MehmedGIT / OtoN_Converter

Converter from basic OCRD process workflow to Nextflow workflow script
Apache License 2.0
4 stars 1 forks source link

Michelle's refactoring suggestions #1

Closed mweidling closed 2 years ago

mweidling commented 2 years ago

In this PR the following changes have been made:

Feel free to cherry-pick whatever seems right for you.

MehmedGIT commented 2 years ago

Hi Michelle! Thanks for your contribution. I went over the changes you suggested and found out a few things that could be further improved:

  1. In the config.toml, we cannot simply replace $HOME and $projectDir with .. The project directory from the viewpoint of Nextflow may not be always inside the home or current directory. Moreover, each Nextflow process gets its own separate work environment, independent of other processes. Thus, we need to provide proper environment variables and let Nextflow handle them afterward -> $projectDir. The same argument is valid for $HOME. Even if you replace the home environment variable with ~, Nextflow will complain that it cannot evaluate ~ to a path. I guess this is due to the implementation details of Nextflow.
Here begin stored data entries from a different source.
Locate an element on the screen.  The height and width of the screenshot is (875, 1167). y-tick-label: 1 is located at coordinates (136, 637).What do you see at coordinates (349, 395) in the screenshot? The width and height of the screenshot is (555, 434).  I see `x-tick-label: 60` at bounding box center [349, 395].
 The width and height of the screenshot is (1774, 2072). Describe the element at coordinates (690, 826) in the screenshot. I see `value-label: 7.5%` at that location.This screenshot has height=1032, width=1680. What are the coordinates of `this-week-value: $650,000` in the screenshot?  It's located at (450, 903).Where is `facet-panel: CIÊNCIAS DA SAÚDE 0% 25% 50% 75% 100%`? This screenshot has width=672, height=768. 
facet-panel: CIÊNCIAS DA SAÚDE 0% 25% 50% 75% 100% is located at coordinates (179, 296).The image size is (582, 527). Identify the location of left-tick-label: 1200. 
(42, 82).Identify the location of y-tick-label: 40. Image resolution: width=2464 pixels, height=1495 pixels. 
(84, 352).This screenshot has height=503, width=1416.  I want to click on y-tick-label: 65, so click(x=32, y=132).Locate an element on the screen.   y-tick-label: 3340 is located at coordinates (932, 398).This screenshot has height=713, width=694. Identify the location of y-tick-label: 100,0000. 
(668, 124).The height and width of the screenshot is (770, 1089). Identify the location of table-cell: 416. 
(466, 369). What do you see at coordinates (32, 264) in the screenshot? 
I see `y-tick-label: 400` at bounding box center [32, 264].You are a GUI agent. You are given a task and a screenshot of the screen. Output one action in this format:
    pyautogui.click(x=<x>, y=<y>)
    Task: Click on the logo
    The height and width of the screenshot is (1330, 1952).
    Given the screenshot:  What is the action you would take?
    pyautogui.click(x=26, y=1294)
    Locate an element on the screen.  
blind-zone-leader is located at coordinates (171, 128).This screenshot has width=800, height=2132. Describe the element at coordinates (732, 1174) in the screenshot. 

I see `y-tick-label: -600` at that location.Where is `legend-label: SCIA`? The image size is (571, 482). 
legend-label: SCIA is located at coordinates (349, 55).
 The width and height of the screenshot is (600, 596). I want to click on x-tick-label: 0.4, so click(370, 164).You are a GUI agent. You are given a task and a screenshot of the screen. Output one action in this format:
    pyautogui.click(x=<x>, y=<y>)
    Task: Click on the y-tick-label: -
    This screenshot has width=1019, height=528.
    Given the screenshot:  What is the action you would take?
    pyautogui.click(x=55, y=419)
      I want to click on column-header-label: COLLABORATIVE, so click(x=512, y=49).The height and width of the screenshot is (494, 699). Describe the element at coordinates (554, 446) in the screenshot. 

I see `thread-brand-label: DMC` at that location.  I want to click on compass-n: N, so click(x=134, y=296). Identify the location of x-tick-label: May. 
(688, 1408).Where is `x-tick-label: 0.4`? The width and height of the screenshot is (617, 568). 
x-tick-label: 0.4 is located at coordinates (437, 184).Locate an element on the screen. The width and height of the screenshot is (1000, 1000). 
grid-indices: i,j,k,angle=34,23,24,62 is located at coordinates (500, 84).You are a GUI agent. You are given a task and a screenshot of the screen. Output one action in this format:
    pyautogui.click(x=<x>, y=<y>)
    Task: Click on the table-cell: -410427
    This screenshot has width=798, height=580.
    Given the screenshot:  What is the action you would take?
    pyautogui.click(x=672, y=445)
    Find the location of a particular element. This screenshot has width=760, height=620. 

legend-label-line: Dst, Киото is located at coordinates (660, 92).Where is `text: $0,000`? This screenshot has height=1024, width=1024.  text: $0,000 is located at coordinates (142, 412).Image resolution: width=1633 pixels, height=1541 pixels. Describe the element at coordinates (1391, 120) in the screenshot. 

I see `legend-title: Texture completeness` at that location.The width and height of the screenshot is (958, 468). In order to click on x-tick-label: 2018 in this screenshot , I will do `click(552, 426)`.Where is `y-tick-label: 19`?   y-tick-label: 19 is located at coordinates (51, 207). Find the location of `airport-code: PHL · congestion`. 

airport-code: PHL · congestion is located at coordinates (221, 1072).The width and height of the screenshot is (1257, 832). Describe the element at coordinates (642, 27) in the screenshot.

I like the idea of having a separate configuration file to set the proper paths. However, we must clearly specify why $HOME and $projectDir have to stay. Moreover, it may be confusing for the user why we need an escape character before $HOME but not before $projectDir. The answer is provided here: https://www.nextflow.io/docs/latest/process.html#script.

Since Nextflow uses the same Bash syntax for variable substitutions in strings, you must manage them carefully depending on whether you want to evaluate a Nextflow variable or a Bash variable.

  1. The token error numbers should ideally match with the number of the specific rule that was broken - rule numbers given in the comments above the validator methods. We may also extend the rules or provide them in a separate file to keep things clean.

  2. I still do not understand how the imports are sorted. Seems they do not follow alphabetical order. Any ideas according to what the Linter sorted them?

Everything else seems fine. Please implement the suggested changes and I will merge your PR.

mweidling commented 2 years ago

Hi Michelle! Thanks for your contribution. I went over the changes you suggested and found out a few things that could be further improved:

1. In the `config.toml`, we cannot simply replace `$HOME` and `$projectDir` with `.`. The project directory from the viewpoint of Nextflow may not be always inside the home or current directory. Moreover, each Nextflow process gets its own separate work environment, independent of other processes. Thus, we need to provide proper environment variables and let Nextflow handle them afterward -> `$projectDir`. The same argument is valid for `$HOME`. Even if you replace the home environment variable with `~`, Nextflow will complain that it cannot evaluate `~` to a path. I guess this is due to the implementation details of Nextflow.

I like the idea of having a separate configuration file to set the proper paths. However, we must clearly specify why $HOME and $projectDir have to stay. Moreover, it may be confusing for the user why we need an escape character before $HOME but not before $projectDir. The answer is provided here: https://www.nextflow.io/docs/latest/process.html#script.

Since Nextflow uses the same Bash syntax for variable substitutions in strings, you must manage them carefully depending on whether you want to evaluate a Nextflow variable or a Bash variable.

2. The token error numbers should ideally match with the number of the specific rule that was broken - rule numbers given in the comments above the validator methods. We may also extend the rules or provide them in a separate file to keep things clean.

3. I still do not understand how the imports are sorted. Seems they do not follow alphabetical order. Any ideas according to what the Linter sorted them?

Everything else seems fine. Please implement the suggested changes and I will merge your PR.

ad 1) Sure, I can re-introduce the original settings to the TOML.

ad 2) I will adjust the numbering according to the rule numbers. I will also think about a better solution for the rules but this shouldn't impede this PR IMO.

ad 3) I do not understand them as well. :smile: I use Pylint for VS Code and its "Sort import" functionality. According to the docs it should sort them alphabetically, but well.